Diagnosing drug-induced pneumonitis relies on a combination of clinical suspicion, imaging studies, and the exclusion of other diseases. The first step in the diagnostic workup typically involves chest imaging, including a chest X-ray and a high-resolution computed tomography (HRCT) scan. The HRCT scan is particularly useful as it can reveal patterns of lung injury, such as ground-glass opacities, which are common in DIP.

Laboratory tests mainly rule out infectious causes, which can present with similar symptoms. Blood tests may check for markers of inflammation, such as C-reactive protein (CRP) or lactate dehydrogenase (LDH), and sometimes for an elevated count of eosinophils, which can suggest a hypersensitivity reaction.

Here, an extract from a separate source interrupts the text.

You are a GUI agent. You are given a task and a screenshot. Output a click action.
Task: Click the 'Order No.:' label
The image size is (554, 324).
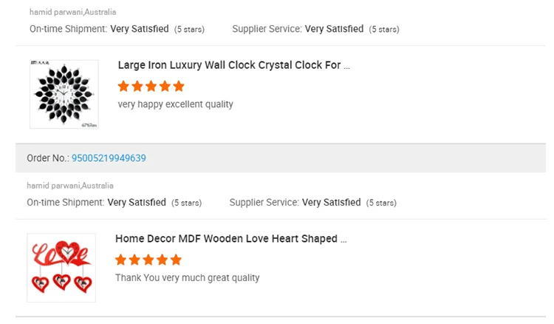pos(48,158)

Pulmonary function tests measure lung function, often showing restrictive changes indicating stiffening of the lung tissue.

More invasive procedures, such as bronchoalveolar lavage (BAL) or a lung biopsy, are sometimes performed to confirm the diagnosis. BAL involves analyzing collected fluid and cells, which can show an increased number of inflammatory cells. A lung biopsy, while rarely required, provides tissue samples that allow pathologists to identify specific patterns of drug-induced lung damage.

The most effective management strategy is the immediate and permanent discontinuation of the suspected causative drug. Stopping the exposure should lead to an easing of symptoms. For patients with severe or progressive disease, systemic corticosteroids, such as prednisone, are often prescribed to quickly reduce lung inflammation.

Supportive care, including oxygen therapy, may be necessary if the patient is experiencing breathing difficulty or low blood oxygen. The prognosis is generally favorable for acute episodes, which often show improvement within 48 to 72 hours after the drug is stopped. However, chronic forms of DIP that progress to pulmonary fibrosis may result in permanent lung damage even after the medication is discontinued.